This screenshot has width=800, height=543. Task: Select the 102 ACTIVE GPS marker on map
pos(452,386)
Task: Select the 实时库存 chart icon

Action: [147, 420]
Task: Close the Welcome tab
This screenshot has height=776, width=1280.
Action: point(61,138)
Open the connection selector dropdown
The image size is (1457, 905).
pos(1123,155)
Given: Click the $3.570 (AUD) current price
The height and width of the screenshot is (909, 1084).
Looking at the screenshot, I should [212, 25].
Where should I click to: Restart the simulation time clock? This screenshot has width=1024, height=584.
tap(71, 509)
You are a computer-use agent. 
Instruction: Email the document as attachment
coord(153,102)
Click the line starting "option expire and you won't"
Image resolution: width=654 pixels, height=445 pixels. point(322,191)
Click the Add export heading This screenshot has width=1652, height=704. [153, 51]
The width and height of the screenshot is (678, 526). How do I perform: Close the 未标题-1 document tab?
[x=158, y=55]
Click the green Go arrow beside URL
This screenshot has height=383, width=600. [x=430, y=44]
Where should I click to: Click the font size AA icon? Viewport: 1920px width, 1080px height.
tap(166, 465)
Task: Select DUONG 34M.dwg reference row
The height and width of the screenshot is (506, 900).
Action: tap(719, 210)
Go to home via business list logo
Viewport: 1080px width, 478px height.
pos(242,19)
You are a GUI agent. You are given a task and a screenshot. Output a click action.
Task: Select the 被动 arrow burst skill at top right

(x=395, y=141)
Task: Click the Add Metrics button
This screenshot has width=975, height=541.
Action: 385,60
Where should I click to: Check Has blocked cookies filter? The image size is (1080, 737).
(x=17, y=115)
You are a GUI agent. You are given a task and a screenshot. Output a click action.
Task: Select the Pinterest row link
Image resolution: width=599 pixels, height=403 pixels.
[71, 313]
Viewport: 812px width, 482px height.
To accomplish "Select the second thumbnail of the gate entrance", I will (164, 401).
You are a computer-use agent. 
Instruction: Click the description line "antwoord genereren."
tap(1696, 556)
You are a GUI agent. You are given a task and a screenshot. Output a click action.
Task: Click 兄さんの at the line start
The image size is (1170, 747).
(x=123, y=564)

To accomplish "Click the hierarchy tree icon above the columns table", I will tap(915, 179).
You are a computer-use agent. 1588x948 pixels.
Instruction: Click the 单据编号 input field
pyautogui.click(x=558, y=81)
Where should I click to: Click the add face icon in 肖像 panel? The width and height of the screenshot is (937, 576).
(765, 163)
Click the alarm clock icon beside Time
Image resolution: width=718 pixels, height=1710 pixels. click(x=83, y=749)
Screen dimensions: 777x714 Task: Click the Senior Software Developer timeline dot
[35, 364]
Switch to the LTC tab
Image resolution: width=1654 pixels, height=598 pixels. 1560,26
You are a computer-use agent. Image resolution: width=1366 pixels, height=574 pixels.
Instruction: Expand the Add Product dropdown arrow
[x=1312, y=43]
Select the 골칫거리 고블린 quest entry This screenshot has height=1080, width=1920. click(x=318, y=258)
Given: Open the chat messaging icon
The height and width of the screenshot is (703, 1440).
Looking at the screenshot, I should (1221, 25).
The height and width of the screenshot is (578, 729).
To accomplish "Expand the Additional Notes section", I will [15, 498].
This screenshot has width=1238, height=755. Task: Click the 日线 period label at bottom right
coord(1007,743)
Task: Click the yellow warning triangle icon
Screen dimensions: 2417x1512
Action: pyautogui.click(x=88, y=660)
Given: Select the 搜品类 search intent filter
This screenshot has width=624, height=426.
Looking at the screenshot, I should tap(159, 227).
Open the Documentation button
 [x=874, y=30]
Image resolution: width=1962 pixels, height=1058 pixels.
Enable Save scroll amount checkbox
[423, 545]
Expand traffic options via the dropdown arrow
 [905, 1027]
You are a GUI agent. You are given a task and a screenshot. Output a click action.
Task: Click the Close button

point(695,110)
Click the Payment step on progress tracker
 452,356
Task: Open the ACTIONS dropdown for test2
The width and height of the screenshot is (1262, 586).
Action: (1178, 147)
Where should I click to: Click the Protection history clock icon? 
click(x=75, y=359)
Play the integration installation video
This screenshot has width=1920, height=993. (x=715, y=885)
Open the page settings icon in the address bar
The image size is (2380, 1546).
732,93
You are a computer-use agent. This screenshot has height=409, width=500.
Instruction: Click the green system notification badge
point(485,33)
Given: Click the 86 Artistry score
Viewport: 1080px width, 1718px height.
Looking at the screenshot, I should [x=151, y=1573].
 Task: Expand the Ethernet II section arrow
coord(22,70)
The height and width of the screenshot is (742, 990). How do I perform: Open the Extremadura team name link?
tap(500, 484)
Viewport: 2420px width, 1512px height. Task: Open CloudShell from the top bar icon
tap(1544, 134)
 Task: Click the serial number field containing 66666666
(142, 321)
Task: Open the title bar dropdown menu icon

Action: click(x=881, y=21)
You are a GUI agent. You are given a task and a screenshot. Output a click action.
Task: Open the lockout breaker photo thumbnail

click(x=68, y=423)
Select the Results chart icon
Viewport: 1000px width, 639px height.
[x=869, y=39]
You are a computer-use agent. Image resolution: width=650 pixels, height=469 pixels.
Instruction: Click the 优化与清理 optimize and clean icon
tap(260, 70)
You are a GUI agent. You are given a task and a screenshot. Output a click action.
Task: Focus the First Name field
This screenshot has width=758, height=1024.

Work to be completed: Reproduce every line from the one containing "Where should I click to: Click the font" down to the one containing "(x=395, y=141)", both inclusive and with the requests unchanged. Multiply each coordinate in the answers by 0.6 and round to whole numbers, with halves rounded up.

Exercise response:
Where should I click to: Click the font size AA icon? Viewport: 1920px width, 1080px height.
tap(100, 279)
Task: Select DUONG 34M.dwg reference row
The height and width of the screenshot is (506, 900).
Action: tap(431, 126)
Go to home via business list logo
Viewport: 1080px width, 478px height.
pos(145,11)
You are a GUI agent. You are given a task and a screenshot. Output a click action.
Task: Select the 被动 arrow burst skill at top right

(x=237, y=85)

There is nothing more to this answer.